Segment Start: RECORDS FOR THE TASK

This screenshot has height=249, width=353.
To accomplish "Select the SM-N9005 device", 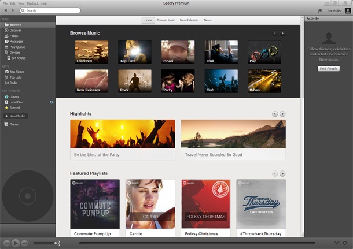I will [19, 58].
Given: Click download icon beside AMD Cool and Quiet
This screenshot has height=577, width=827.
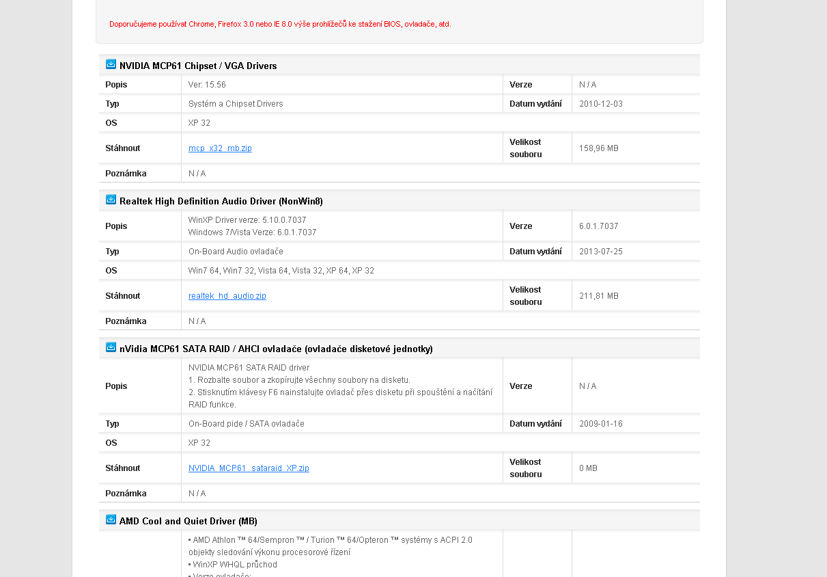Looking at the screenshot, I should 111,520.
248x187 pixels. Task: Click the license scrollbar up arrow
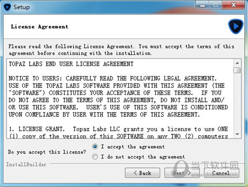tap(237, 63)
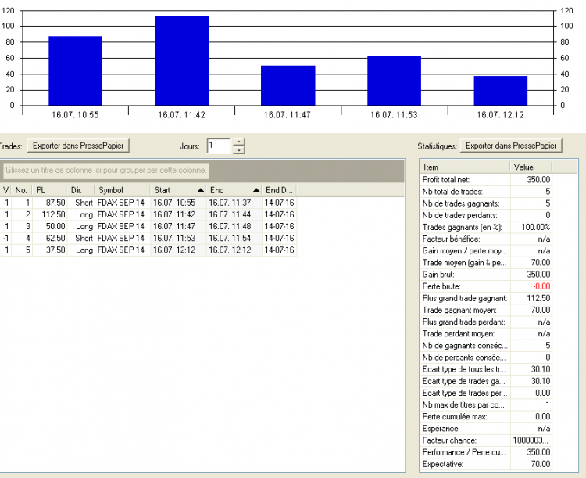Sort trades by End column arrow

click(256, 190)
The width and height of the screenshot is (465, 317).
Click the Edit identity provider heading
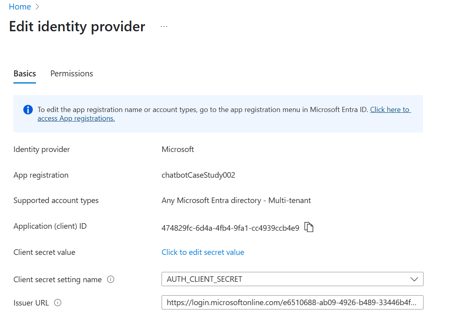pos(77,27)
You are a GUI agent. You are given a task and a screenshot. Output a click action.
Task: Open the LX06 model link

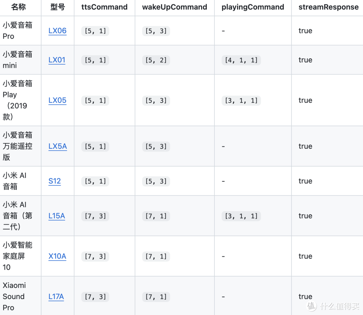(x=57, y=31)
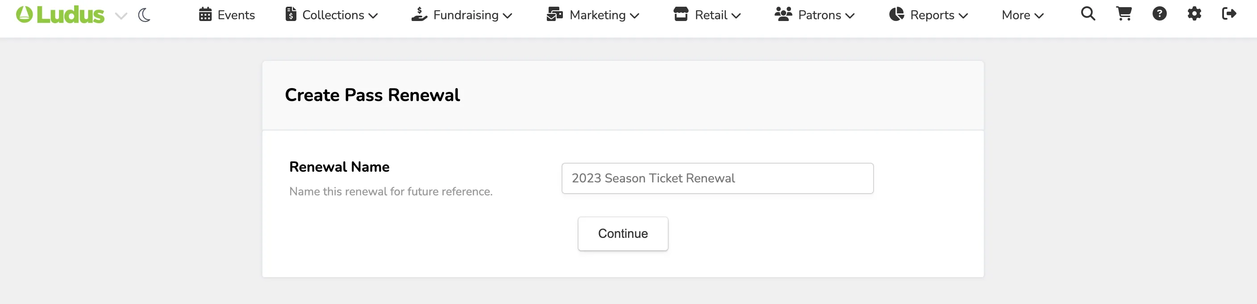This screenshot has width=1257, height=304.
Task: Show the More menu options
Action: click(x=1023, y=15)
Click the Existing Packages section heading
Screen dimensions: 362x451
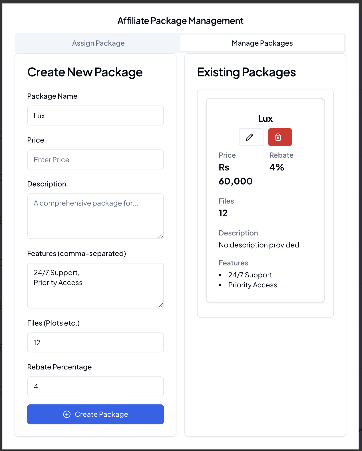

Segment End: RECORDS FOR THE TASK

▶ [THE TASK]: Write out exactly the lines from the one that contains "Task: Open the LX06 model link" through the last line of the data above, both included. Leave every picture out.

▶ [RESPONSE BOX]:
Task: Open the LX06 model link

(x=57, y=31)
This screenshot has width=1257, height=304.
Task: Show the More menu options
Action: click(x=1023, y=15)
Click the Existing Packages section heading
Screen dimensions: 362x451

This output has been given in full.